The income from bonds and the returns from his investment in debt funds account for more than 1.5 times his household expenses, while income equalling 50-100 per cent of his expenses comes from the tax-free dividends of his equity investments. What Chitalia does without fail is that he re-invests his income in excess of his expenses, which adds to his financial security. Chitalia has also smartly used his investments; for instance, his mutual fund investments are largely in thematic and sectoral funds, which has paid out well and have given him very high returns over the last few years. “For that, you should keep an eye on development of businesses and economy around you”, he adds. Plus, he has a health cover of Rs.10 lakh to take care of any heath costs that could arise.
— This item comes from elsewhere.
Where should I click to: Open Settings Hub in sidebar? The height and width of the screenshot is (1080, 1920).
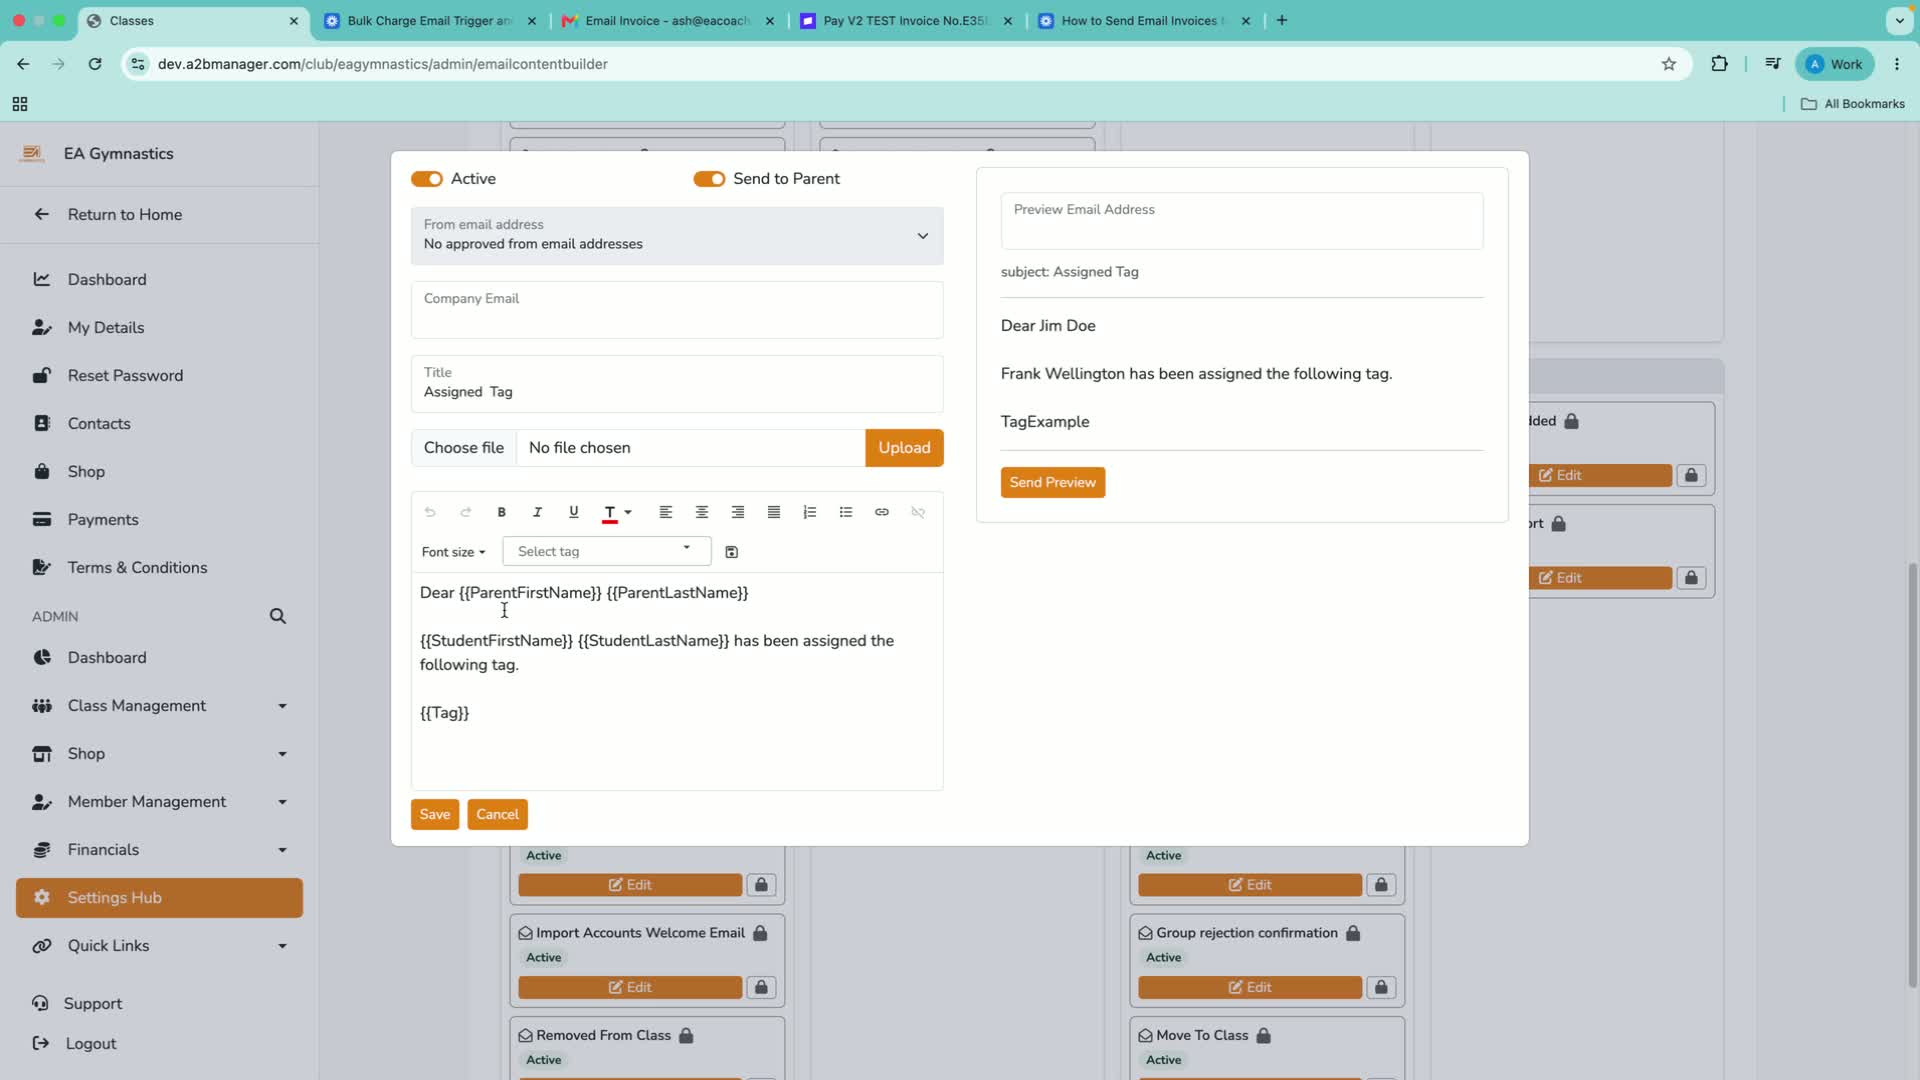160,898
Quiz him on the future and he says that, too, has been thought of. What happens when he is old and cannot do things for himself? Who will look after him? “I can hire someone to look after me when I require help,” he says. Else, I may explore gated retirement communities where people stay in their golden years. “There are so many structured ways of living a happy and secure retired life,” he says. In fact, he knows people who, with kids settled abroad, live in retirement homes and they are happy and content. On the question of re-connecting to profession, he says, full time resumption is completely ruledout, but the roll-out of Goods and Services Tax could provide theoretical trigger, though he has not made up his mind.
Chitalia is a rare breed in an otherwise capitalist world. He believes he is now in the 4th and last quadrant of life, where ‘money works for you’ and you can do what you really wish to do. For him, it boils down to doing something good for the society.
“If I cannot practice the saying ‘Give the world the best you have and the best will come back to you’, at least, I can do it the other way round, that is, after I got the best from this world, I must also give the best in return,” he says.
In his case, he wanted to and has already initiated the ‘payback’ on two fronts, in terms of the love and affection he got from his parents and elders, and education, which gave him a very successful career.
All of us have different priorities and Chitalia’s is in doing his bit for the world around him.